→ **EXCERPTED DATA**:

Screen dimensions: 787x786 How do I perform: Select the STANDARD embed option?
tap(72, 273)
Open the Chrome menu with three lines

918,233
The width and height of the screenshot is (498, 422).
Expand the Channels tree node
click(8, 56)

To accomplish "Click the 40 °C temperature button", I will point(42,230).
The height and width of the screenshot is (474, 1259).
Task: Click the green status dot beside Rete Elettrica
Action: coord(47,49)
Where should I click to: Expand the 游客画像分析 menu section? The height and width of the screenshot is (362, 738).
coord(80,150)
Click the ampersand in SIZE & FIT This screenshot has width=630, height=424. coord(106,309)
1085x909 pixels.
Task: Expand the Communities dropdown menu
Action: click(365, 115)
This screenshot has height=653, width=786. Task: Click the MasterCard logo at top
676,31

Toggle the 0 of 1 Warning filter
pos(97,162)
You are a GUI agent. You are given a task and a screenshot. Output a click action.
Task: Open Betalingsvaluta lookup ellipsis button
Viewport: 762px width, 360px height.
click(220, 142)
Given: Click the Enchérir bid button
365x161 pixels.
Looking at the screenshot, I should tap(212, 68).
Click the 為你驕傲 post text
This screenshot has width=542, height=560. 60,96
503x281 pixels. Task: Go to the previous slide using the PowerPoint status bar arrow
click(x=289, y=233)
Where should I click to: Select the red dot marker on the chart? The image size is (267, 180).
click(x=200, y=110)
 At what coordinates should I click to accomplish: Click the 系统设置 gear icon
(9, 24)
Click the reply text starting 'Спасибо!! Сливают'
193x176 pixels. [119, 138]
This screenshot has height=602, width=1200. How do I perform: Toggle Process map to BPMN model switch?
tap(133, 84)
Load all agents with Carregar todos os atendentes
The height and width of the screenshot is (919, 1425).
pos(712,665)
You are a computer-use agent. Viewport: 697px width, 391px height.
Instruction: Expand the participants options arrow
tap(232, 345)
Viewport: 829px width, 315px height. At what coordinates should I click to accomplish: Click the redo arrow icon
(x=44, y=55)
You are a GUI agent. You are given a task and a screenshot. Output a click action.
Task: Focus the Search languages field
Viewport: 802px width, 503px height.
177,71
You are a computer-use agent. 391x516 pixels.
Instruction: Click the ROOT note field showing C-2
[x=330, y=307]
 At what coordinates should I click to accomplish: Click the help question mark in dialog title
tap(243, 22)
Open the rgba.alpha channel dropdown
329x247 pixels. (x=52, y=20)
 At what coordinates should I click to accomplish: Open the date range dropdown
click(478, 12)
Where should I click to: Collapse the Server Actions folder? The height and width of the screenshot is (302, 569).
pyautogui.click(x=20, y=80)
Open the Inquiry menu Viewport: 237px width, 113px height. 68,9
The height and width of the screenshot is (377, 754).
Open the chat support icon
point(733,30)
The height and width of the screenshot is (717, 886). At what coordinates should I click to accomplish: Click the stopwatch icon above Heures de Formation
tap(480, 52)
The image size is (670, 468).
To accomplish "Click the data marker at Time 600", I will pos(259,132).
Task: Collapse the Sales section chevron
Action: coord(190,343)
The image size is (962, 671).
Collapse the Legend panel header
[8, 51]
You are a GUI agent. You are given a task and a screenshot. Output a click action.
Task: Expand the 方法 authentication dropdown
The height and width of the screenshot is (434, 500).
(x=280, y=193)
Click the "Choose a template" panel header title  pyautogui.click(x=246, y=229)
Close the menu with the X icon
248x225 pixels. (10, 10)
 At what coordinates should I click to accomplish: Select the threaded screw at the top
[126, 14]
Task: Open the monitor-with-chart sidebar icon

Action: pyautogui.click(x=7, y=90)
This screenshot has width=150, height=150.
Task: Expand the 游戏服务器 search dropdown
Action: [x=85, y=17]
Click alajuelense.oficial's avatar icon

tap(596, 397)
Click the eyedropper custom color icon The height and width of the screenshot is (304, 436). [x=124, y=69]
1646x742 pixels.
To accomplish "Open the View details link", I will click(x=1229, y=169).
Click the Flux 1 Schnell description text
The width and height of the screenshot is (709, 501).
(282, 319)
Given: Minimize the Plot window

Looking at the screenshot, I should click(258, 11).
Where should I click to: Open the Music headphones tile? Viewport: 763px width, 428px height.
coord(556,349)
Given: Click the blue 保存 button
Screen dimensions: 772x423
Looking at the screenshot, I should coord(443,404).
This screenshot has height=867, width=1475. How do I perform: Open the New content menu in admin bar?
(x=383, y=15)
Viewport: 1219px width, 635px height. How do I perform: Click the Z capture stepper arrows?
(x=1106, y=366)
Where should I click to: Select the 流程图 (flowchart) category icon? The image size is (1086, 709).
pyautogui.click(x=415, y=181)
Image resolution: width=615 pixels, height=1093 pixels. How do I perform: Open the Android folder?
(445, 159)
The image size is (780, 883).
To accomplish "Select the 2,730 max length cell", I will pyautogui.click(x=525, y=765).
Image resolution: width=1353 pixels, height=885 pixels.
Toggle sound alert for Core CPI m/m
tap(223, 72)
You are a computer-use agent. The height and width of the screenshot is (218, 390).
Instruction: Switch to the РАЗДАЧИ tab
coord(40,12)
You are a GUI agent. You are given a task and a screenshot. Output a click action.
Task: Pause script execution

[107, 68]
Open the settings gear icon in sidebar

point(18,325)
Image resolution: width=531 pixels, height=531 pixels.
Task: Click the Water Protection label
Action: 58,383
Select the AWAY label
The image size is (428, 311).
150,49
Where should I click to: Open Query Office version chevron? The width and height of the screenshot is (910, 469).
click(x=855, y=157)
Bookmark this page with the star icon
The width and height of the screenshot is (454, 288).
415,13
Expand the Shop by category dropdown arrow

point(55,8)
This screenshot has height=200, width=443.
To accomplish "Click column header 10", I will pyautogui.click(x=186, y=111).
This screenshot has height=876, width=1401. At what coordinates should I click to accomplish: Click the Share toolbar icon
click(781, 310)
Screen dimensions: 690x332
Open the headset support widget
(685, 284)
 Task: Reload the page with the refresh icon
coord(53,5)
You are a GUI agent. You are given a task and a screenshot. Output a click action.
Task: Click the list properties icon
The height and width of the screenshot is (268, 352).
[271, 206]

→ **THE PROBLEM**: Please repeat the line that contains "This screenshot has height=876, width=1401." and every line after it through the end of the material above, exactly and with nothing added.

→ **ANSWER TO THE PROBLEM**:
This screenshot has height=876, width=1401. At what coordinates should I click to accomplish: Click the Share toolbar icon
click(781, 310)
Screen dimensions: 690x332
Open the headset support widget
(685, 284)
 Task: Reload the page with the refresh icon
coord(53,5)
You are a GUI agent. You are given a task and a screenshot. Output a click action.
Task: Click the list properties icon
The height and width of the screenshot is (268, 352).
[271, 206]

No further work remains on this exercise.